De marketeers hebben die look in een recordtempo gekaapt en vervolgens gehypet. Kledingketens als H&M boden typische emokledij aan nog voor de subcultuur in ons land echt kon doorbreken. Voor de weinige oorspronkelijke emo’s die België daarvoor telde, was de lol er al vlug af. Emo was een manier om je af te zetten tegen de mainstreamcultuur. Vroeger moest je in tweedehandswinkels of op het internet op zoek om ‘echte’ emokledij te vinden.
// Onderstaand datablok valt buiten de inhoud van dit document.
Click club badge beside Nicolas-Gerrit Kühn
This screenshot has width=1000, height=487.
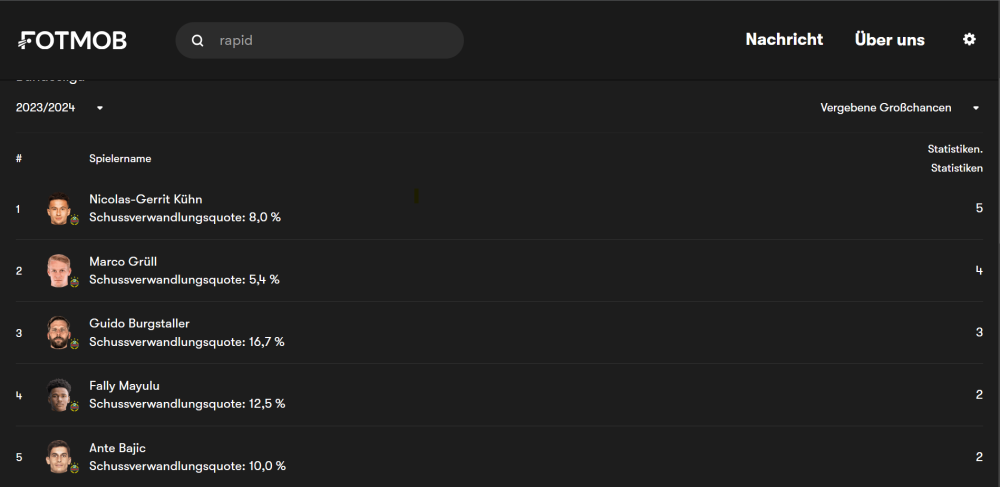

Zodra emo een confectieartikel werd, haakte het oorspronkelijke publiek collectief af.

Wat oorspronkelijk emo was, bestaat zo goed als niet meer, net omdat er een sterk gecommercialiseerde variant is ontstaan die een veel jonger publiek aanspreekt. Die jongere emo’s, soms ook scène kids genoemd, vormen de laatste jaren een opvallende minderheid op de speelplaatsen van de middelbare scholen. Ze manifesteren zich door een zekere pathetiek in hun levenshouding. Cool zijn is voor hen niet meer cool. Vroeger stond het stoer om zo weinig mogelijk emoties te laten blijken, alsof niets je ooit kon raken. Emo’s zijn daarentegen extreem expressief in het uiten van hun gevoelens.

Het veranderde doelpubliek bracht een nieuwe emomuziek mee. De soms hermetische en luide emocore werd vervangen door poprock à la Tokio Hotel of My Chemical Romance. Vooral de Duitse tieners van Tokio Hotel zijn een heuse sensatie. Sinds de hoogdagen van Take That veroorzaakte geen enkele band zo veel tienerhysterie. De laatste single van de band heet Don’t Jump en moedigt jongeren aan om andere oplossingen voor hun problemen te zoeken dan zelfdoding.